*** Begin section ***

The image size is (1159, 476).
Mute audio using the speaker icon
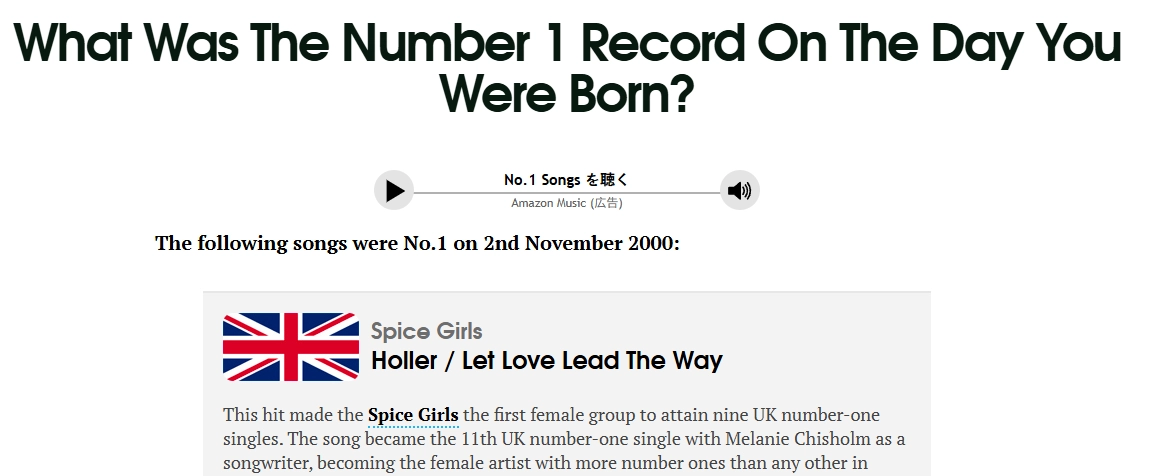coord(739,191)
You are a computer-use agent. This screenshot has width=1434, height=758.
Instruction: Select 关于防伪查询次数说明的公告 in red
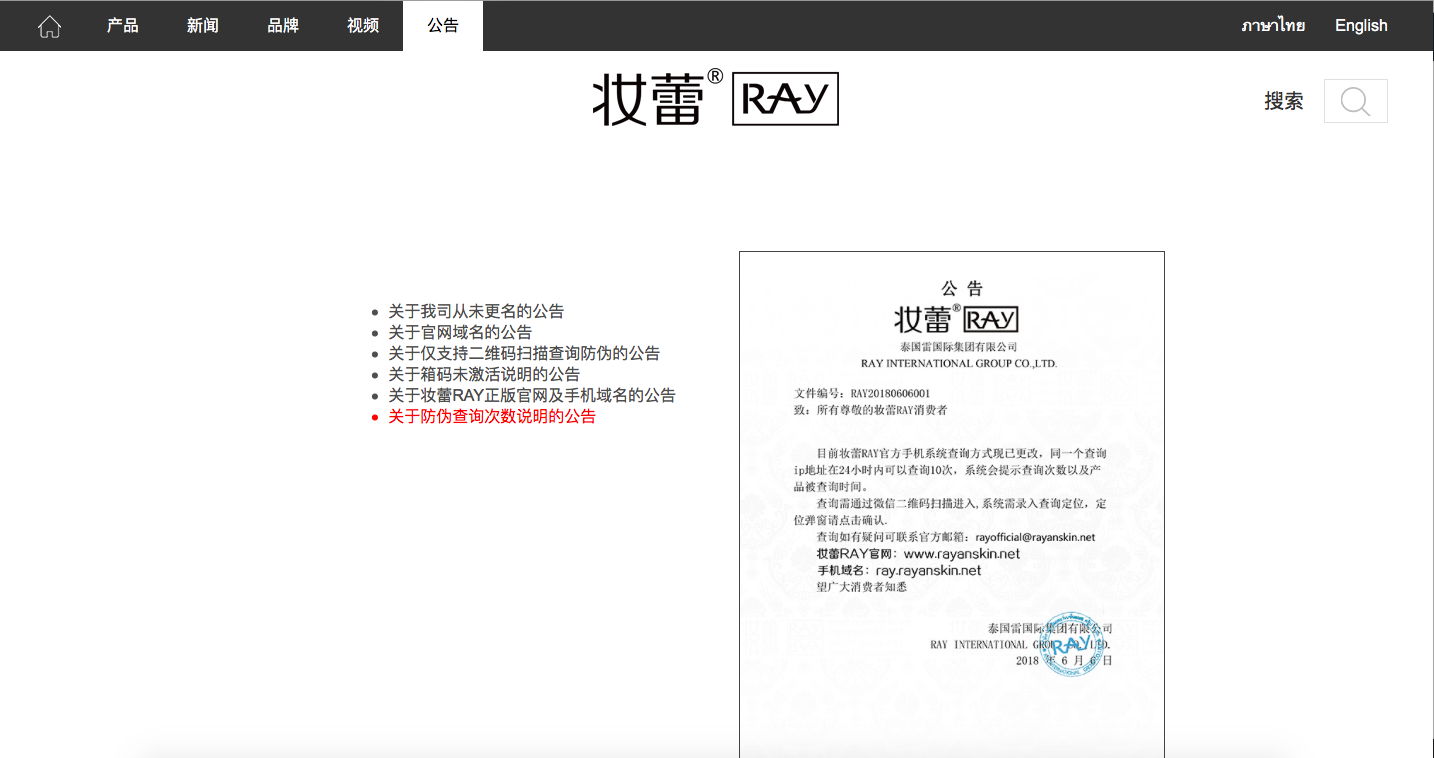coord(491,416)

*** End section ***

ACTIVITY:
Leave the pictures out and print every record exactly.

RESULT OF THIS TASK:
The image size is (1159, 476).
Mute audio using the speaker icon
coord(739,191)
You are a computer-use agent. This screenshot has width=1434, height=758.
Instruction: Select 关于防伪查询次数说明的公告 in red
coord(491,416)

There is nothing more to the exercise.